DPS implements broader safety program to prepare for active shooters
In response to deadly active-shooter situations occurring across the United States in places like Dayton, Ohio, and El Paso, Texas, the Department of Public Safety at Southeast has expanded its comprehensive plan for active-shooter prevention and preparedness.
Some of these initiatives include stricter door-locking policy enforcement after hours, offering small-group active shooter training and an increase in their community presence at campus events and activities, residence halls and academic buildings.
Assistant Director of Public Safety and Transit Capt. Kenneth Gullett gave insight into the implementation of safety policies.
According to Gullett, oftentimes, faculty and students who had after-hours permits for entering campus facilities were under the impression the doors they entered through were locking automatically after closing.
This year during their after-hours patrols, DPS officers are stopping to remind faculty, staff, and students to lock building doors behind them as they see them leave, a practice many people on campus had previously thought was automated, and therefore unnecessary.
DPS is also strictly enforcing the practice of locking building and classroom entrances once classes are in session.
“It is recommended that classrooms be locked during class time, so in the event that we do have that [active shooter] situation occur on our campus, the likelihood of injuries drops,” Gullet said.
DPS encourages students on campus to follow this rule when locking dorm rooms to prevent on-campus burglaries.

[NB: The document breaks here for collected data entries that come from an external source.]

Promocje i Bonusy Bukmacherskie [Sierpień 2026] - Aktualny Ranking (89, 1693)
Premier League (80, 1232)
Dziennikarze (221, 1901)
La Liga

Active-shooter training is also available through DPS, the course material for which is provided by the Department of Homeland Security. DPS has four active shooter trainers on staff who provide two-hour group training sessions.
These sessions involve an hour-long educational presentation and one hour of technical, hands-on training. Gullett urges students, faculty and staff members interested to contact DPS officer Jason Morgan to set up a session.
“We find that it has been beneficial because you can use that no matter where you are,” Gullet said. “At movie theaters, Walmart, church and any other function that you may go to, you’ve gotten that training and you have an idea of what to do in the event of [an active-shooter situation].”
Another aspect of DPS’ enhanced safety program involves a stronger community presence from DPS officers. Uniformed DPS officers have been instructed to walk the halls of academic buildings during weekday class hours.
“That's just another step that we're taking to ensure issues aren't occurring in the building,” Gullet said. “It also acts as a deterrent, so that if somebody who has it in their mind that they're going to do something sees a uniformed officer walking through the building, they may think twice about it.”
In an attempt to make their presence known, DPS has started the Adopt-a-Hall program, in which a small group of DPS officers has been assigned two to three residence halls each. The officers’ purpose is to act as a reassuring presence, mingle with and get to know students, eat meals with them in their dining halls, attend campus events and activities and to act as an overall personal resource for students within their designated halls.
“We’re here to make sure our institution is a safe place for everybody,” Gullet said. “One thing I tell our parents is that once their student comes here, and until they graduate, we’re going to treat them like they’re ours.”
Gullett said throughout his years at Southeast, he and his staff members have experienced situations in which they have helped students and even some parents navigate personal issues regarding their families, relationships, mental health, and financial struggles.
Southeast will be hosting a ‘campus safety day’ on September 18 from 11 a.m to 1:30 p.m. between Kent Library and Academic Hall and will involve agencies including DPS, Missouri Highway Patrol, and the Cape Girardeau Fire Department.